→ EXERCISE GOAL
Return the line containing "Task: Open the PHYSICS TODAY journal link" and every line beneath it through the end of the entries below, unchanged. Pictures stay out.

[Collected data entries]
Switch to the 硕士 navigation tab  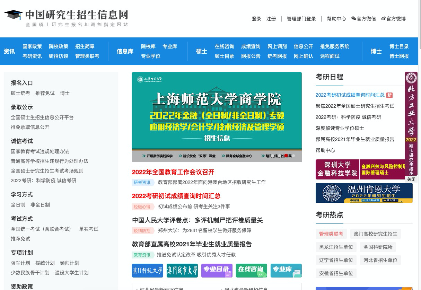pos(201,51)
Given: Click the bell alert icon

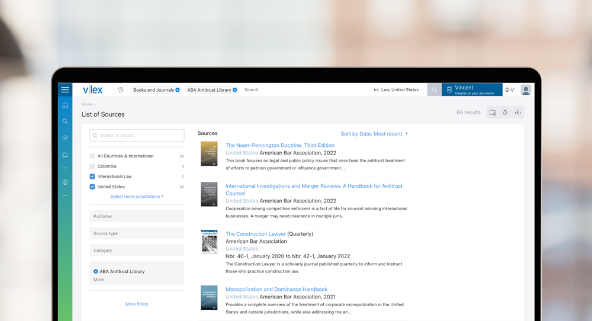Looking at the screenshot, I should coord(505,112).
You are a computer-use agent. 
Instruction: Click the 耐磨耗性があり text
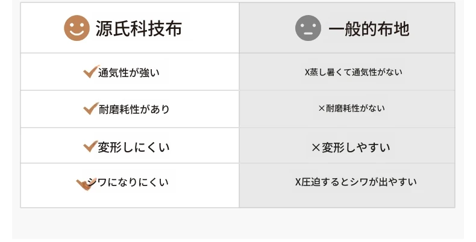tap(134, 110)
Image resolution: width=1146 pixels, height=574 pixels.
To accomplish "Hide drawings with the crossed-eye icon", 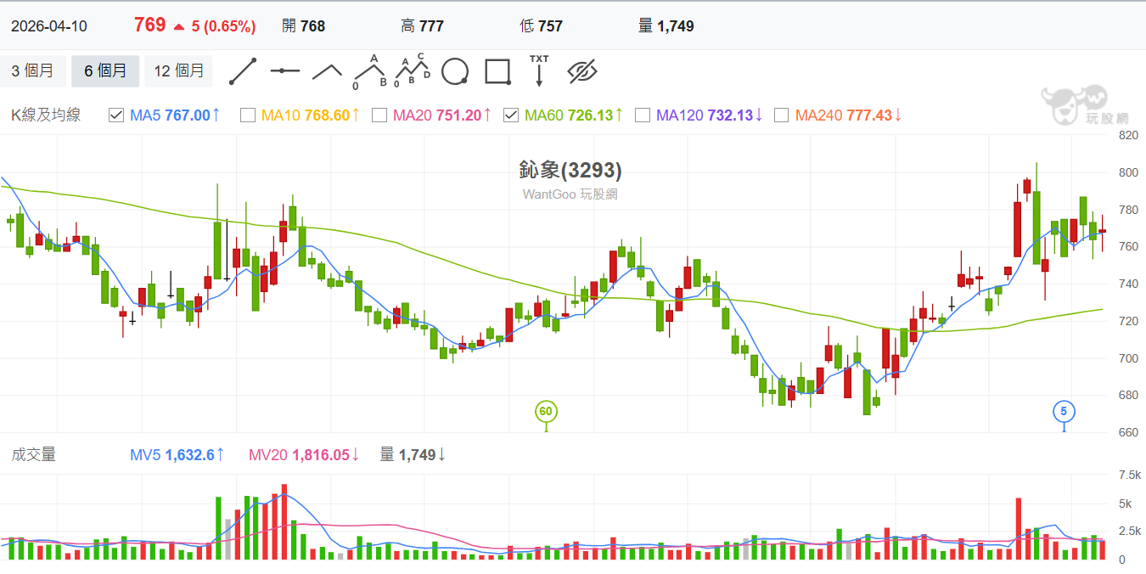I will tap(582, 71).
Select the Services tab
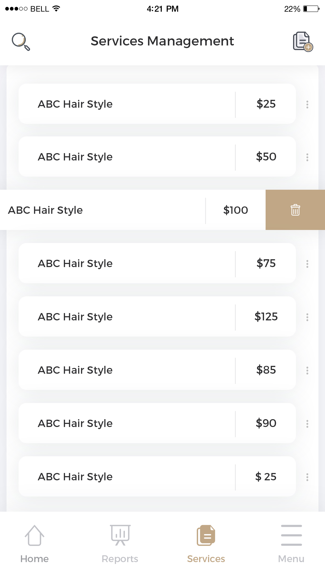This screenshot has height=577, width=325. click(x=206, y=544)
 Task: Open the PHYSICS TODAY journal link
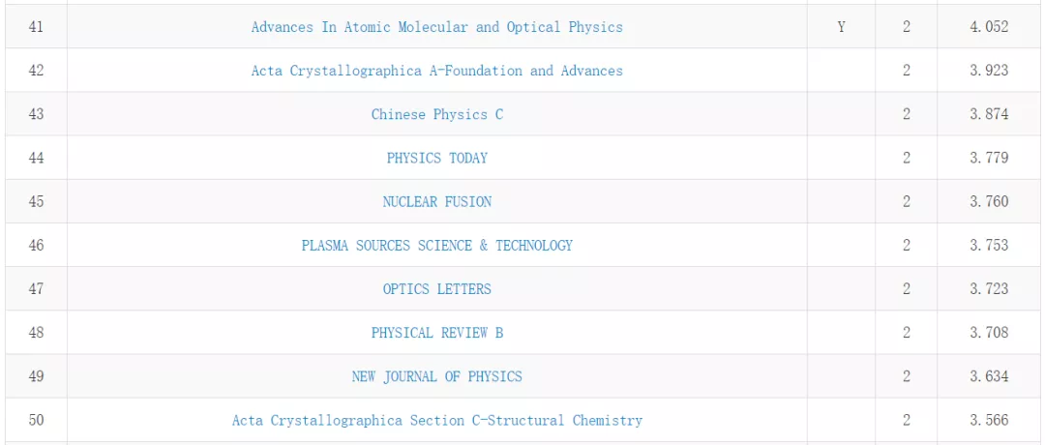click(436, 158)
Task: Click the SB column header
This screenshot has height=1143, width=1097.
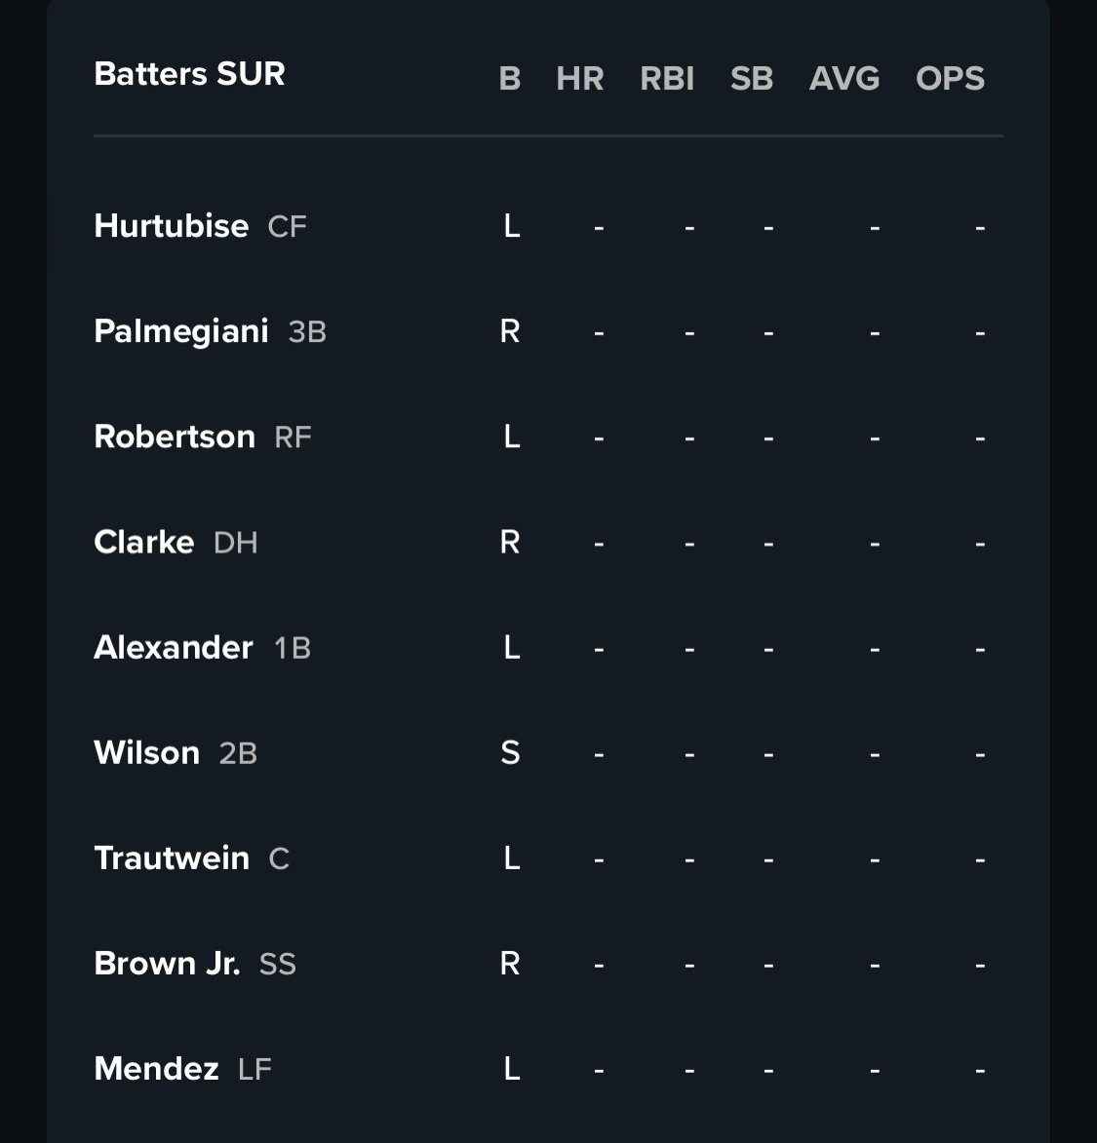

→ RESPONSE BELOW
 Task: Open the PHYSICS TODAY journal link
click(436, 158)
Task: Click the SB column header
This screenshot has height=1143, width=1097.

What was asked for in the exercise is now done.